Usually, we know magnets as objects made of solids, primarily bars of iron. This is because the atoms that make up solids are densely packed and are locked in the same direction, which would contribute to the fact that magnets have magnetic poles. And although some liquids that have magnetic particles can temporarily behave as magnets when exposed to magnetic fields, these substances have a less organized and less dense atomic structure and they are put out of order and lose their magnetic properties when the magnetic field is removed.
However, scientists have recently created liquid magnets, which have all the mechanical properties of a liquid but the magnetic properties of a solid. The researchers used a mixture containing magnetic nanoparticles and certain polymers to create permanent liquid magnets in the form of droplets.
First, the researchers submerged a droplet-one millimeter in size-of a dilute solution containing iron oxide nanoparticles into oil sprinkled with the polymers. The polymers then caused the magnetic nanoparticles to rise to the surface of each droplet and stay there, which then formed a shell around each droplet. And because these nanoparticles are densely packed and crowded, when the droplets are exposed to a magnetic field, and the magnetic field is removed afterward, the atoms are not jumbled, and the droplets retain their magnetic properties. This draws the line between liquids that have temporary magnetic properties and these permanent liquid magnets.
Similar to the conventional solid magnets that we already have, these permanent liquid magnets also have poles that behave the same way-opposite poles attract and the same repel. And each droplet also has two poles.

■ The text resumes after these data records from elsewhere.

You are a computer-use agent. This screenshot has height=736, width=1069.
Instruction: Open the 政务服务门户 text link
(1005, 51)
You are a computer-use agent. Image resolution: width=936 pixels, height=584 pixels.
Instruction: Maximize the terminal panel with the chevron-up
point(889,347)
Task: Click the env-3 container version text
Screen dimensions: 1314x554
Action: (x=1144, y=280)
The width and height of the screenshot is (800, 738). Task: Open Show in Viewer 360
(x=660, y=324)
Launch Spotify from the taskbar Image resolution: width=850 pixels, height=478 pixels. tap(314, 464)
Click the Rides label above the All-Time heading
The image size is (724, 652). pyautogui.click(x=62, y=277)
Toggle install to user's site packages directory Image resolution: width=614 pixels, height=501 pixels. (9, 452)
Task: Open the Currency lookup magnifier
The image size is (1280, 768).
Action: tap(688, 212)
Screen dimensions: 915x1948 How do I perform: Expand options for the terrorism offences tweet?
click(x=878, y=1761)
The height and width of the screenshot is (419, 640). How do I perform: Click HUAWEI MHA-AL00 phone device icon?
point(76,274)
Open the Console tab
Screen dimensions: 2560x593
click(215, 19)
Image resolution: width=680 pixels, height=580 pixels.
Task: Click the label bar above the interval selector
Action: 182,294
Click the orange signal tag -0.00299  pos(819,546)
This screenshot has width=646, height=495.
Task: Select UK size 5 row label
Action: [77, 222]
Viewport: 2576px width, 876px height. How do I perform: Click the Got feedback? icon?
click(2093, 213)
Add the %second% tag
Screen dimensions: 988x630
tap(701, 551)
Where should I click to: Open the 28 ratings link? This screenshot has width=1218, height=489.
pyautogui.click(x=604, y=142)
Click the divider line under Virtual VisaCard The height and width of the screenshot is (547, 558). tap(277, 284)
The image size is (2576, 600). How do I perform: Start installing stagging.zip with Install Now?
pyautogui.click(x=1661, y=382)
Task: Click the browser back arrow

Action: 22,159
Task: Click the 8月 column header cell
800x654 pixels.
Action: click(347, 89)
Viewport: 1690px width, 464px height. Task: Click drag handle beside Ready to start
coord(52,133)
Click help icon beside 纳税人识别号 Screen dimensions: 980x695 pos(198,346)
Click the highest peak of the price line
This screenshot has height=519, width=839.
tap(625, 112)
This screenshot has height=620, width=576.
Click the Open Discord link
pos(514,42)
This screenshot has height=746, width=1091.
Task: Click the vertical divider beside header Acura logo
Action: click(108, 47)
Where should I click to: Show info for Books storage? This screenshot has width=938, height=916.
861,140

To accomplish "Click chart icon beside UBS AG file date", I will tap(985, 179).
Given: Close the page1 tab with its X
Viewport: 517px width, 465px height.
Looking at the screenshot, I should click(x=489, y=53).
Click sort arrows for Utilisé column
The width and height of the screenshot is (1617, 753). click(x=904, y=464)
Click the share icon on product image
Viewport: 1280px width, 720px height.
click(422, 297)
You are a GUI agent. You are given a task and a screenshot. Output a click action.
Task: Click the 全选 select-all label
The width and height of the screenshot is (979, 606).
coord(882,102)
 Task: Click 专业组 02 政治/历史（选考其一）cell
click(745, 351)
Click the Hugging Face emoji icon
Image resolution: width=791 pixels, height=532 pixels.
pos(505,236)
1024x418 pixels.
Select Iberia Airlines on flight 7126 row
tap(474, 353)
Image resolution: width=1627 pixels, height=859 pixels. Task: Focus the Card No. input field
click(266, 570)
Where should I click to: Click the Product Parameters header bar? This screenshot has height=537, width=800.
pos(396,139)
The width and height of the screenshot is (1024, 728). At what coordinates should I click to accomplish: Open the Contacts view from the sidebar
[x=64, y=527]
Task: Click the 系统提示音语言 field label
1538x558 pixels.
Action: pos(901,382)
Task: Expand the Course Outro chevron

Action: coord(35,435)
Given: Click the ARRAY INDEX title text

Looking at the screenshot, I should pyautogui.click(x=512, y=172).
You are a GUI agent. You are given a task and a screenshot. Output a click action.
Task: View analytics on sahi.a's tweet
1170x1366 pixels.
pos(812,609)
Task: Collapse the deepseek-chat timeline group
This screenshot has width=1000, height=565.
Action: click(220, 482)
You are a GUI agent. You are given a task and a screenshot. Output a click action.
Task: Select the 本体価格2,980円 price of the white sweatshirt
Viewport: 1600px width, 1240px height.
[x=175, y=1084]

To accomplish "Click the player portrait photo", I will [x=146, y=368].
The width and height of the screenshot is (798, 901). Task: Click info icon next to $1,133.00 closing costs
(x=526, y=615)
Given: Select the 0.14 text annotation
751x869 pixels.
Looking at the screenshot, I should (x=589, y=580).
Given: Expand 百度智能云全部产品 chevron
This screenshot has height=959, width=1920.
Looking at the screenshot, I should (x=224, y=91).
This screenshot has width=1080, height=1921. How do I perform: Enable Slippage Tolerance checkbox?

While the experiment only involved the creation of spherical and cylindrical droplets, it is essential to think that with today's 3D printing technology, malleable magnets can be created.
The application of such technology can be very helpful in the medical field as these small moldable magnets can be used to build soft robots or capsules that can be magnetically controlled to deliver drugs to specific cells in the body. They may also be utilized in the production of new materials for construction and research, such as magnetic sponges and stretchy polymers. This innovation will most likely give rise to new technologies and applications.